(Task instructions):
(1) Transcribe the passage of the amine oxide patent text starting with "WO1998055591A1 - Solid" and going on through "and mixtures thereof.".
(2) According to the amine oxide patent text, what two components make up the solid compositions?
(3) Write the next part of the amine oxide patent text, picking up after its final sentence.

(Page text):

☆ ☆ ☆

WO1998055591A1 - Solid amine oxide surfactant composition - Google Patents

Abstract

The present invention is directed to solid amine oxide compositions which are useful in formulating detergent products, such as laundry detergents, shampoos, personal cleansing compositions, and cosmetic compositions, especially solid or granular cleaning products. These solid compositions consist of (a) amine oxide and (b) complexing acid. The complexing acid is defined as a saturated or unsaturated carboxylic acid with at least 5 carbon atoms, phosphonic acid, and mixtures thereof.

Description

SOLID AMINE OXIDE SURFACTANT COMPOSITION

FIELD The present invention relates to solid compositions containing amine oxide-acid salts. Such compositions are a source of solid, concentrated amine oxide surfactants for incorporation into cleaning products, especially solid or granular cleaning products.

BACKGROUND Amine oxides are commonly used in cleaning compositions to boost and maintain suds formation. Such compositions include, for example, laundry, shampoo and dish washing detergent compositions.

Many methods for preparing amine oxide surfactants from the corresponding tertiary amine are known. Such methods involve the conversion of a tertiary amine in the presence of a strong oxidizing agent to the corresponding amine oxide. For example, tertiary amines can be reacted with hydrogen peroxide to yield a 30-40% aqueous solution of the corresponding amine oxide. Catalysts are commonly used to facilitate the reaction. Most of these methods, however, result in liquid formulations containing the amine oxide.

For shipping economy and for use in solid or granular detergent compositions, solid amine oxide surfactant formulations are desirable than typical amine oxide surfactant formulations that are commercially available, such as in liquid, gel, or paste form. There have been many attempts at preparing amine oxide surfactants in solid or granular formulations. U.S. 5,399,296, granted on March 21, 1995 to Wierenga et al. and U.S. 5,389,306 granted on February 14, 1995 to Wierenga et al. disclose solid amine oxide compositions containing amine oxide-maleic acid salts and the process for making such compositions. The foregoing considerations involving amine oxide surfactant formulations and the processes for preparing them indicate that there is a continuing need to provide solid formulations containing amine oxide surfactants. None of the existing art provides all of the advantages and benefits of the present invention.

It has now been found that in addition to solid amine oxide compositions containing amine oxide-maleic acid salts, other solid amine oxide surfactant compositions can be formed. Such other solid amine oxide surfactant compositions can be used as a source of amine oxide surfactants in cleaning compositions.

☆ ☆ ☆

(Listed entries):
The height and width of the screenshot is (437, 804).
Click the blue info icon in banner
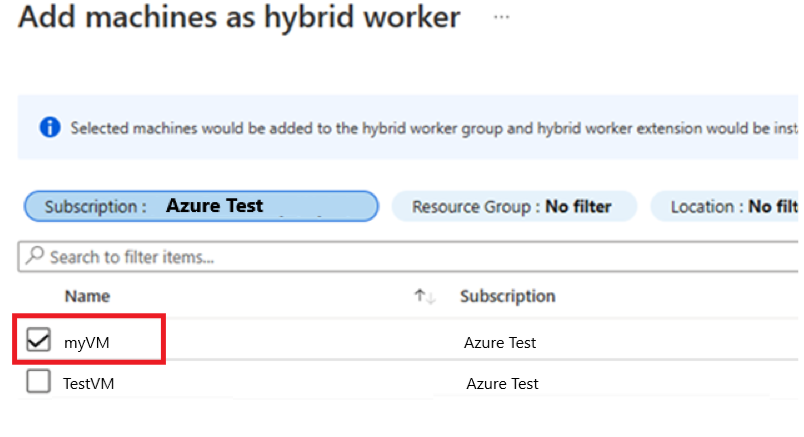pyautogui.click(x=49, y=128)
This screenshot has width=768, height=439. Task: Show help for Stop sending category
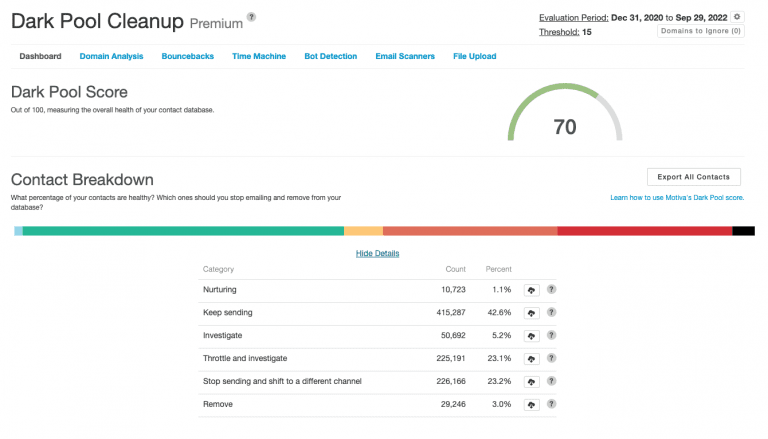(551, 381)
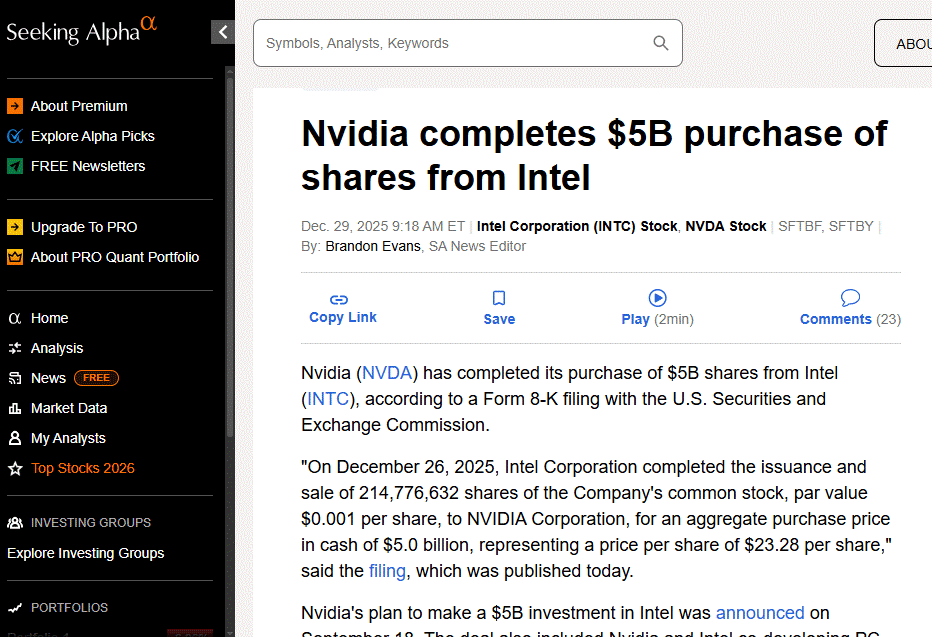
Task: Click Explore Investing Groups
Action: [85, 553]
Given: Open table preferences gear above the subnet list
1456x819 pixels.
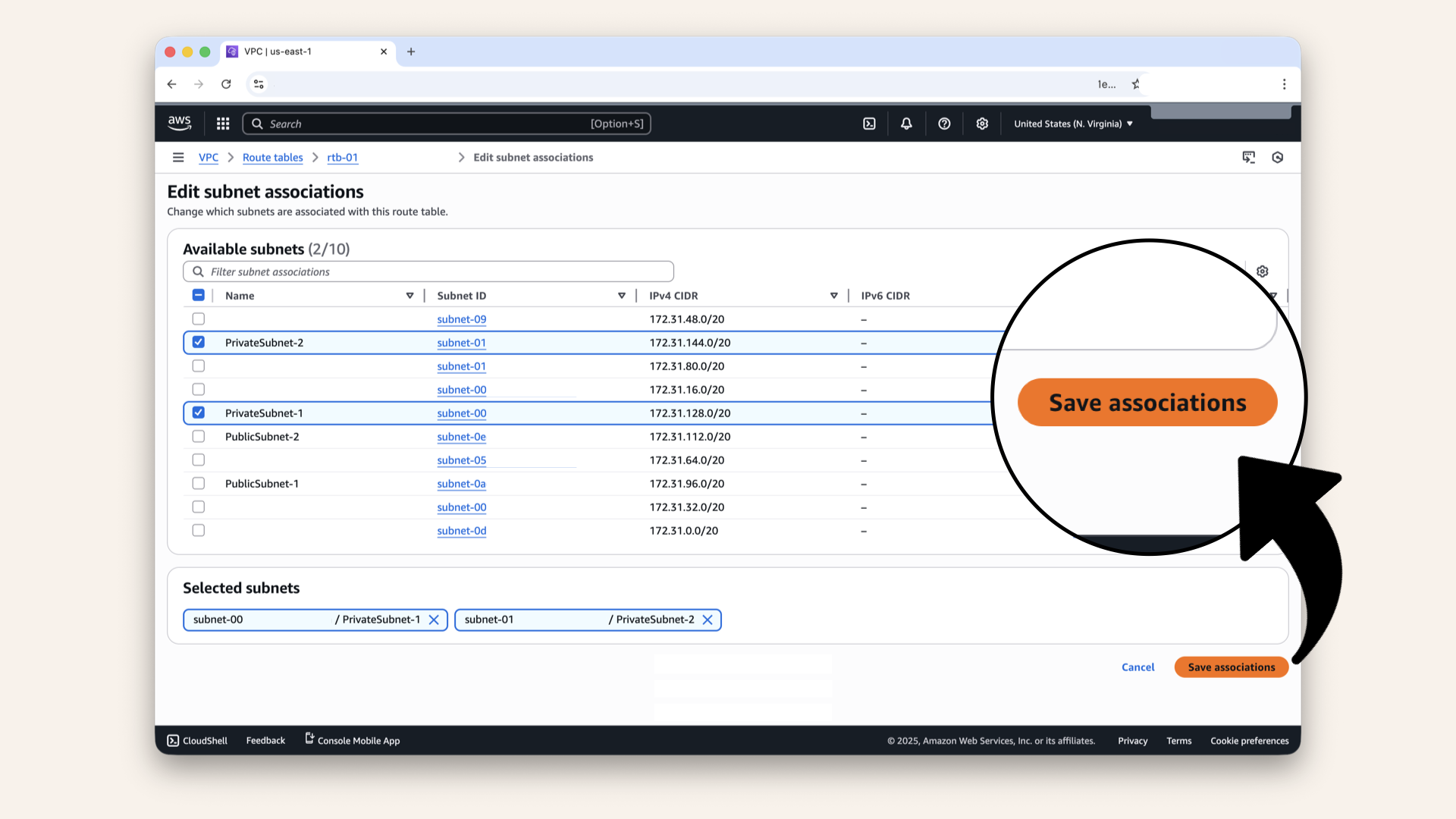Looking at the screenshot, I should [1262, 271].
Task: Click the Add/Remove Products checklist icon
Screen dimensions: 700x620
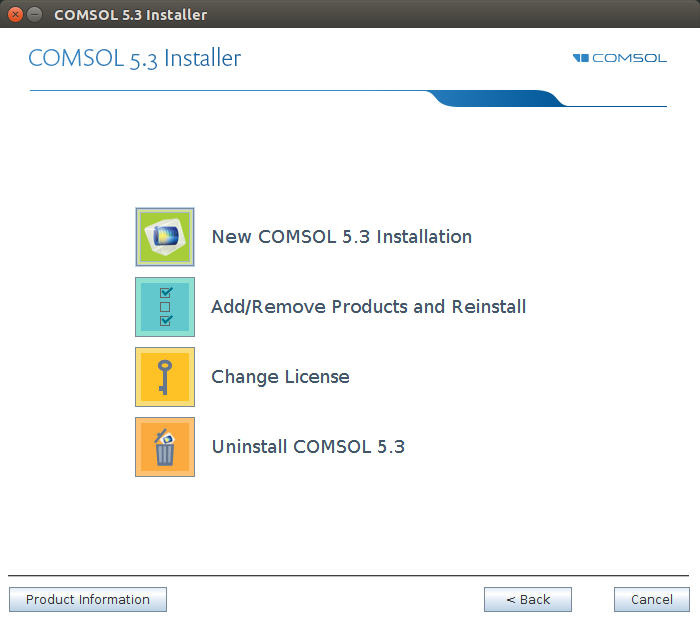Action: [x=165, y=307]
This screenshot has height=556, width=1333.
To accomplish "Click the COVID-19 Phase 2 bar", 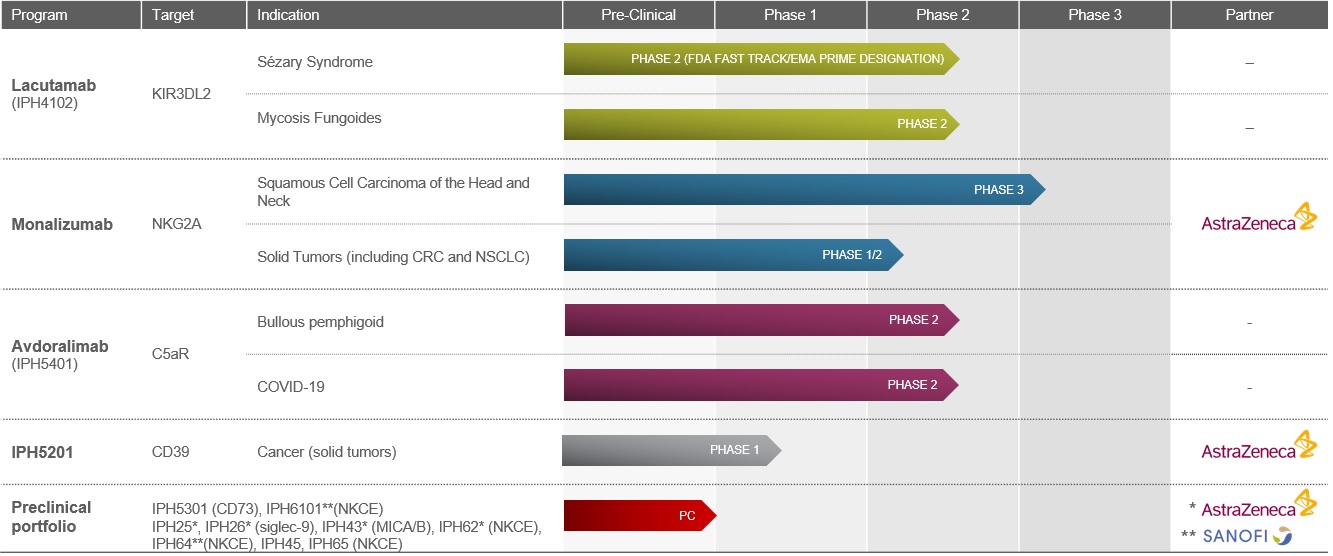I will click(760, 385).
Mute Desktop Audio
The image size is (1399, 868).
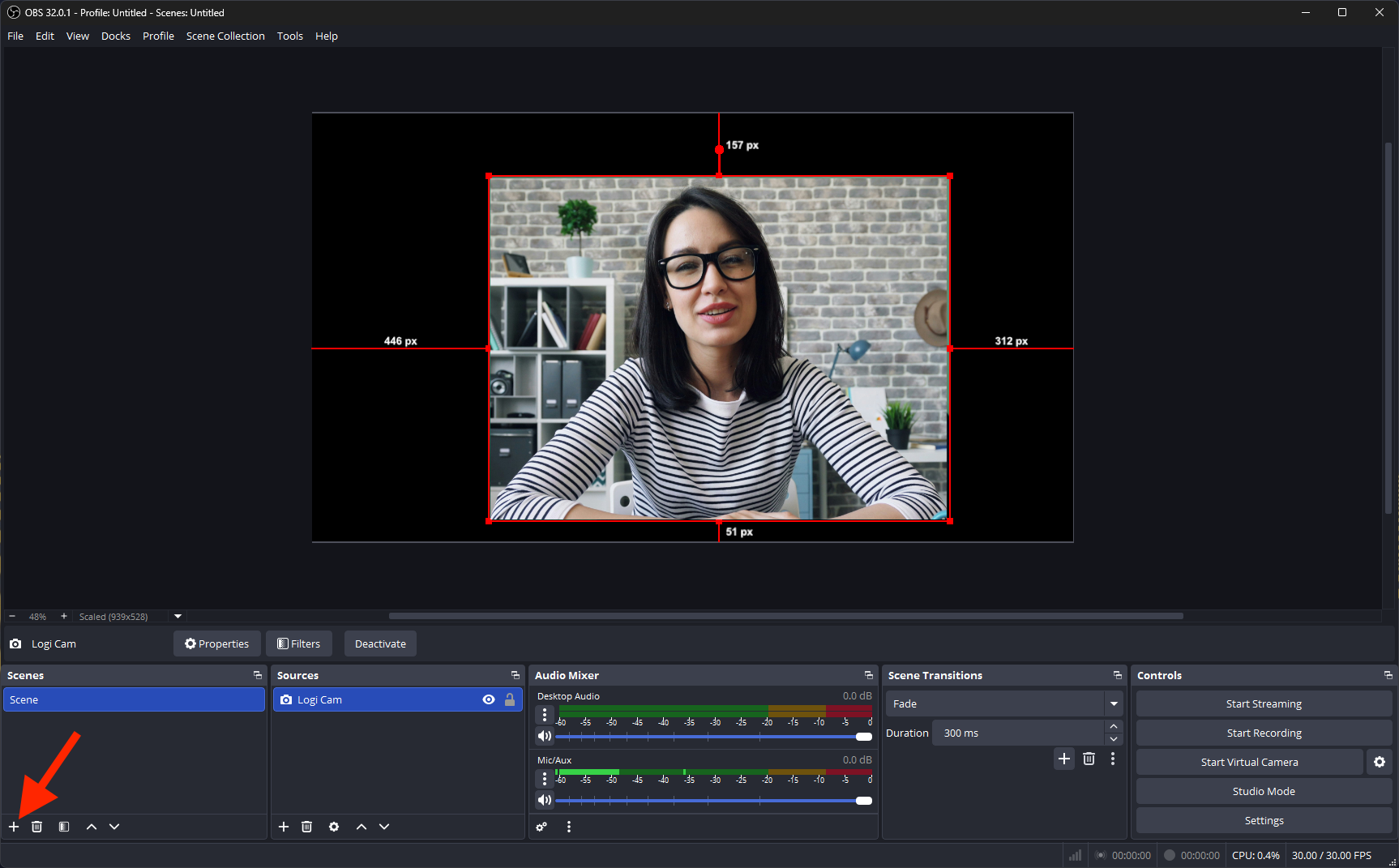click(x=545, y=736)
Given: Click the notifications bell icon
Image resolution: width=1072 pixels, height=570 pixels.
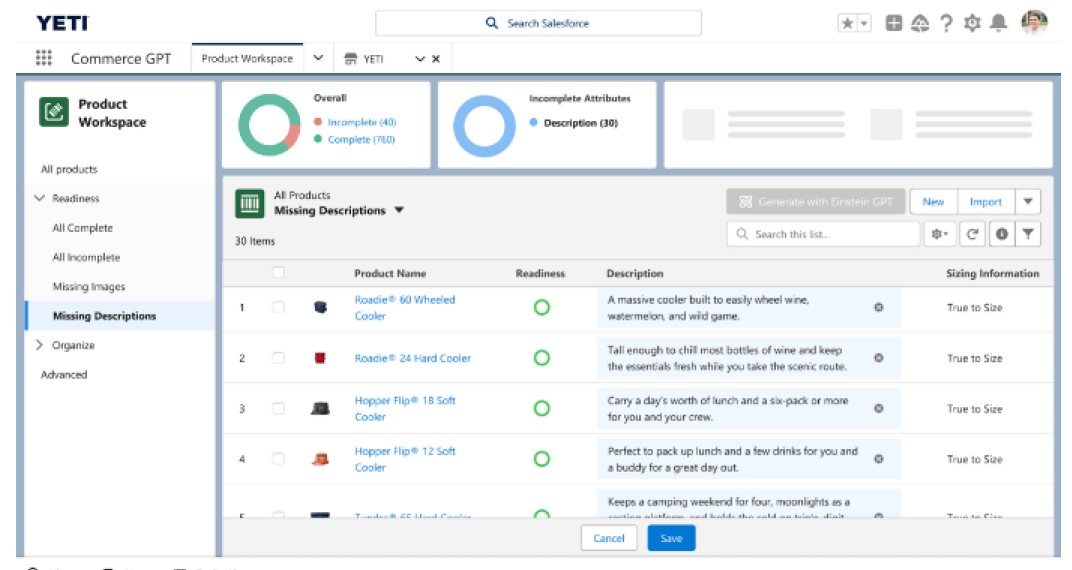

☆ ☆ ☆

(Task answers):
(1)
WO1998055591A1 - Solid amine oxide surfactant composition - Google Patents

Abstract

The present invention is directed to solid amine oxide compositions which are useful in formulating detergent products, such as laundry detergents, shampoos, personal cleansing compositions, and cosmetic compositions, especially solid or granular cleaning products. These solid compositions consist of (a) amine oxide and (b) complexing acid. The complexing acid is defined as a saturated or unsaturated carboxylic acid with at least 5 carbon atoms, phosphonic acid, and mixtures thereof.

(2) Amine oxide and complexing acid.

(3)
SUMMARY The present invention is directed to solid amine oxide surfactant compositions which are useful in formulating detergent products, such as laundry detergents, shampoos, personal cleansing compositions, and cosmetic compositions, especially solid or granular cleaning products. These solid compositions consist of an (a) amine oxide and (b) a complexing acid. The complexing acid is defined as a saturated or unsaturated carboxylic acid with at least 5 carbon atoms, phosphonic acid, and mixtures thereof.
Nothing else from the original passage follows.